Walter Payton College Preparatory High School is a public four-year magnet high school located in the Old Town neighborhood on the near–north side of Chicago, Illinois, United States. Opened in 2000, Payton is operated by the Chicago Public Schools district. The school is named for Walter Payton, African-American football player for the Chicago Bears and humanitarian. From the years 2019-2025 Payton has been ranked the No. 1 public high school in the State of Illinois by U.S. & World Report.

== Background ==
Payton opened in 2000 by the Chicago Public Schools, The school is named for Chicago Bears star player Walter Payton (1953–1999). In addition to the school being named for Payton, the school colors are blue and orange (the colors of the Chicago Bears) and bear his jersey number (34) throughout the identity of the school. Payton is one of the city's eleven selective enrollment high schools. Payton is known for its advanced academic programs provided within an international model for teaching and learning. Payton Concert Choir was one of eight United States choirs to travel to the 2008 Olympics in Beijing.

===Facilities===
In May 2006, the Confucius Institute in Chicago was opened at Payton, as a partnership between Chicago Public Schools, the Office of Chinese Language Council International and Shanghai's East China Normal University. It is the only Confucius Institute in the nation to be housed in a high school.

==Academics==
Payton has been ranked the No. 1 public high school in the State of Illinois by U.S. News & World Report since 2018. In 2015, Newsweek ranked it the top public high school in the state and No. 10 in the nation.
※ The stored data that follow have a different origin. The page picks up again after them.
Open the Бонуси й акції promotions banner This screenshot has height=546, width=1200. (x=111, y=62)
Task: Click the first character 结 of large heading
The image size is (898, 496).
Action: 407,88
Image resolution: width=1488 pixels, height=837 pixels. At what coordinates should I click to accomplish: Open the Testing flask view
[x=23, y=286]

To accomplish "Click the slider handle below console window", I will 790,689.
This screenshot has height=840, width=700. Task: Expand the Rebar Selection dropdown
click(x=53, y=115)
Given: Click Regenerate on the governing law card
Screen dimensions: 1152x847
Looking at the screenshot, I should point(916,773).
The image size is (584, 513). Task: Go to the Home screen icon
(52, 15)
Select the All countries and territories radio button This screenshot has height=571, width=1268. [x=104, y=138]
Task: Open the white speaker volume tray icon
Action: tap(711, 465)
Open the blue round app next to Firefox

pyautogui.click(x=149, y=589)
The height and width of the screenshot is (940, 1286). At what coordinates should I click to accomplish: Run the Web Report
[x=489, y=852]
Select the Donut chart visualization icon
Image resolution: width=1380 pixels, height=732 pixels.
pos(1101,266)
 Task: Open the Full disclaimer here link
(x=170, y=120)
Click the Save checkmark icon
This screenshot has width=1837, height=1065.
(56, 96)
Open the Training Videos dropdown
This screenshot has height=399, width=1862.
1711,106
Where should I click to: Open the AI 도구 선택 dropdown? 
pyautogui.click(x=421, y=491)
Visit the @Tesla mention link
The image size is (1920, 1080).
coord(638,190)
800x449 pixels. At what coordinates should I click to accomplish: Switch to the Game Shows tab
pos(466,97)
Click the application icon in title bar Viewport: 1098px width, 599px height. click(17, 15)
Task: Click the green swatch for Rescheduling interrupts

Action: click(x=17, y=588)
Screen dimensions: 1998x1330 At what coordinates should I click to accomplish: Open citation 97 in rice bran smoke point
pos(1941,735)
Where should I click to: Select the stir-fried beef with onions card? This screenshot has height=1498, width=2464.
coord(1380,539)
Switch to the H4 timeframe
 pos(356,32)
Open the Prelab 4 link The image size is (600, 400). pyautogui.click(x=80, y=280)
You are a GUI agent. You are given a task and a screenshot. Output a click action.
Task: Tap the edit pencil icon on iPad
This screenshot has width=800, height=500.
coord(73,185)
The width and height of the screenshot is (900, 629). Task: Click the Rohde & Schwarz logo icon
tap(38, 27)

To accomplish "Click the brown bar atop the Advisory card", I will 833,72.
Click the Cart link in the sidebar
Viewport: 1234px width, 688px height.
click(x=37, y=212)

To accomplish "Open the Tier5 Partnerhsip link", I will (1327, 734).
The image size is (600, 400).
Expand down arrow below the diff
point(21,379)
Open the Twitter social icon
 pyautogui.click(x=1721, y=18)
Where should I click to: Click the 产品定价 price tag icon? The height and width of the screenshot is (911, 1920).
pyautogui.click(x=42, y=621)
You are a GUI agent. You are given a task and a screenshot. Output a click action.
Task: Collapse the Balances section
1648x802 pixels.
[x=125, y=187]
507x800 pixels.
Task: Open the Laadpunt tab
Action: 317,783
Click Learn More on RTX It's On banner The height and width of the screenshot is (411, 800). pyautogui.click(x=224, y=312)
In recent years, Payton also has been the most difficult in which to gain admission among Chicago's elite selective enrollment schools, with freshman applicants needing a minimum cutoff score of 898 out of 900 points to make the first cut for the 2020-21 school year. In 2010, the school won the Intel School of Distinction awards in the categories of Excellence in Mathematics and Star Innovator for incorporating technology into classes, collaborative lesson and course planning, and use of Japanese Lesson Study.

== Demographics ==
As of the 2026–2027 school year, 30.59% of Payton's student body is Asian, 27.72% White, 24.36% Hispanic, 11.02% Black, 5.51% mixed and 0.72% Other. Low–income students make up 29.6% of Payton's student body. Payton has a 98% graduation rate.

==Athletics==
Payton competes in the Chicago Public League and is a member of the Illinois High School Association. Payton varsity athletic teams are named the "Grizzlies." Payton's girls volleyball team has made three appearances in the Illinois High School Association Class 3A state finals, finishing fourth in 2009, 2011 and 2014. The girls' varsity tennis team won state championships in 2018 and has placed in cities multiple times. Payton boys' cross country team has been in the state meet twice; 2021 (placing 7th) and 2022 (placing 6th).

==Other information==
On January 21, 2011, President Hu Jintao of China visited the school, where he saw the KAM and AP Chinese classes, and invited 20 faculty and students to China for the following summer. In September 2013, Chicago Mayor Rahm Emanuel announced plans to build a new annex behind the original building to house more students. The annex was completed and opened by the beginning of the 2016 school year. The annex features a new gym and a black box theater. The annex cost $17 million to build.

===Controversies===
In 2014, former Illinois Governor Bruce Rauner, then a first–time candidate for governor and resident of suburban Winnetka, Illinois, was forced to respond to reports on the campaign trail that he had used political clout to get one of his daughters admitted to Payton six years earlier. Rauner, a venture capitalist who had a second residence in Chicago, initially denied the reports. However, it was later revealed that Rauner had called then-Chicago Public Schools CEO Arne Duncan to overturn his daughter's initial rejection for admission. In 2009, the Rauner Family Foundation donated $250,000 to the Payton Prep Initiative for Education, the largest donation the not-for-profit had received up to that point.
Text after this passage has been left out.